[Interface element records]
====
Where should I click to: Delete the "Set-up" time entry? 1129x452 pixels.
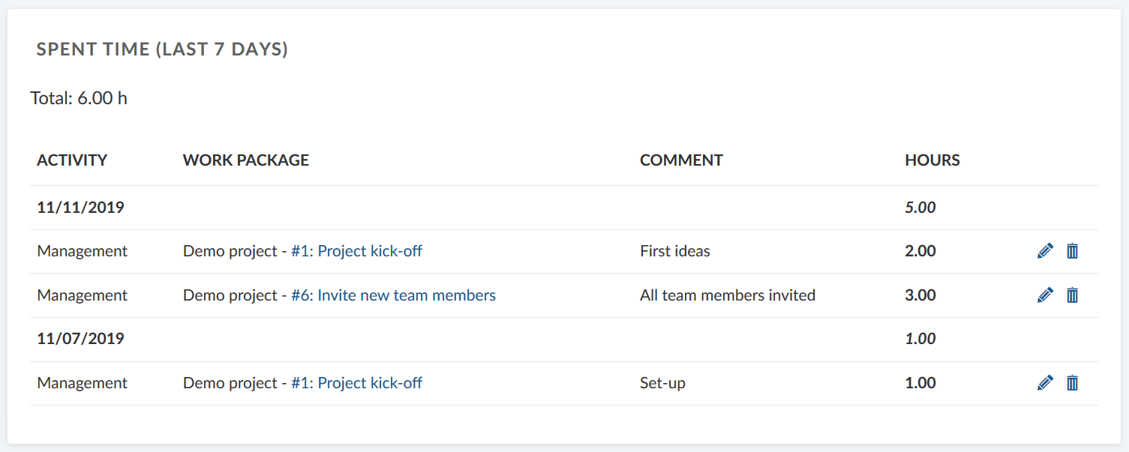tap(1073, 383)

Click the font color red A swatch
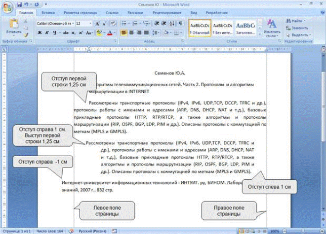click(x=110, y=33)
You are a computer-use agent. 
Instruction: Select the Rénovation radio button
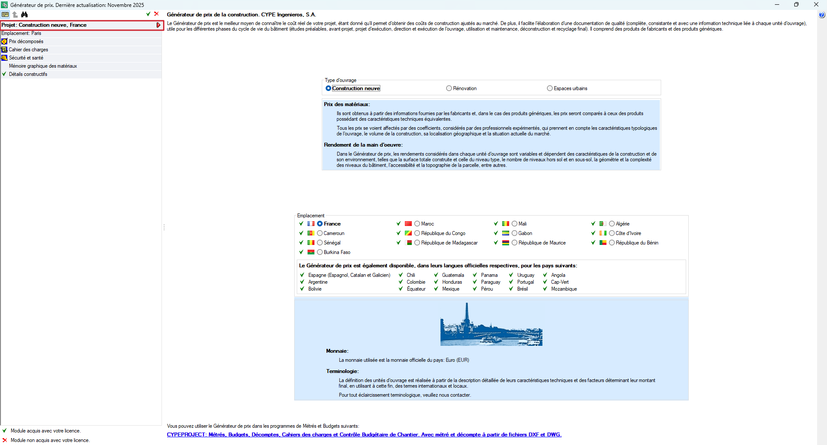click(x=449, y=88)
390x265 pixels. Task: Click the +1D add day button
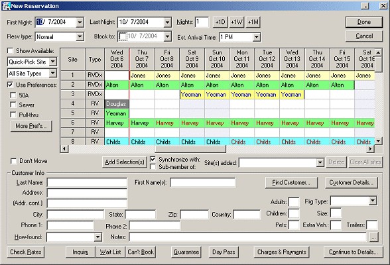(x=220, y=22)
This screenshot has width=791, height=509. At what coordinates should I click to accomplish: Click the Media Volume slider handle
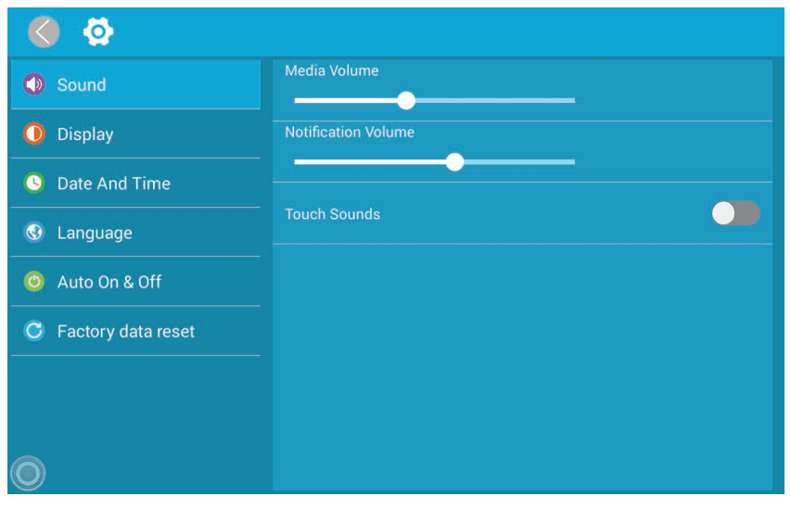[406, 100]
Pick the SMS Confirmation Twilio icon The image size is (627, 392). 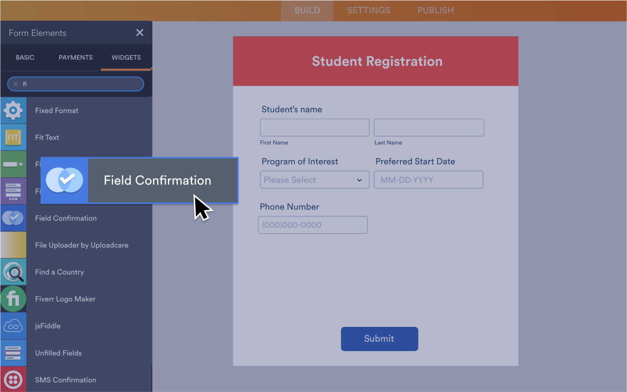(13, 379)
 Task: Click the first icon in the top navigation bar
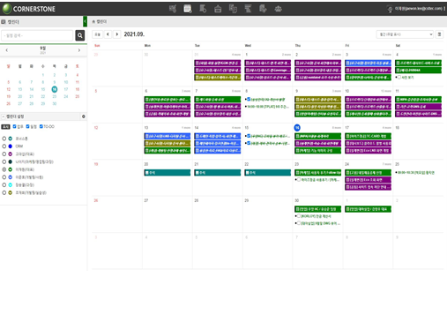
====
— WORK TO DO —
Convert everything from the start of the records down to the line containing "click(x=449, y=88)" into a Markdown table with the columns Row and Line, omitting blank lines. Leave the pictures out of the table.

— RESULT OF THIS EXERCISE —
| Row | Line |
|---|---|
| 1 | Where should I click to: Delete the "Set-up" time entry? 1129x452 pixels. |
| 2 | tap(1073, 383) |
| 3 | Click the font color red A swatch |
| 4 | click(x=110, y=33) |
| 5 | You are a computer-use agent.  |
| 6 | Instruction: Select the Rénovation radio button |
| 7 | click(x=449, y=88) |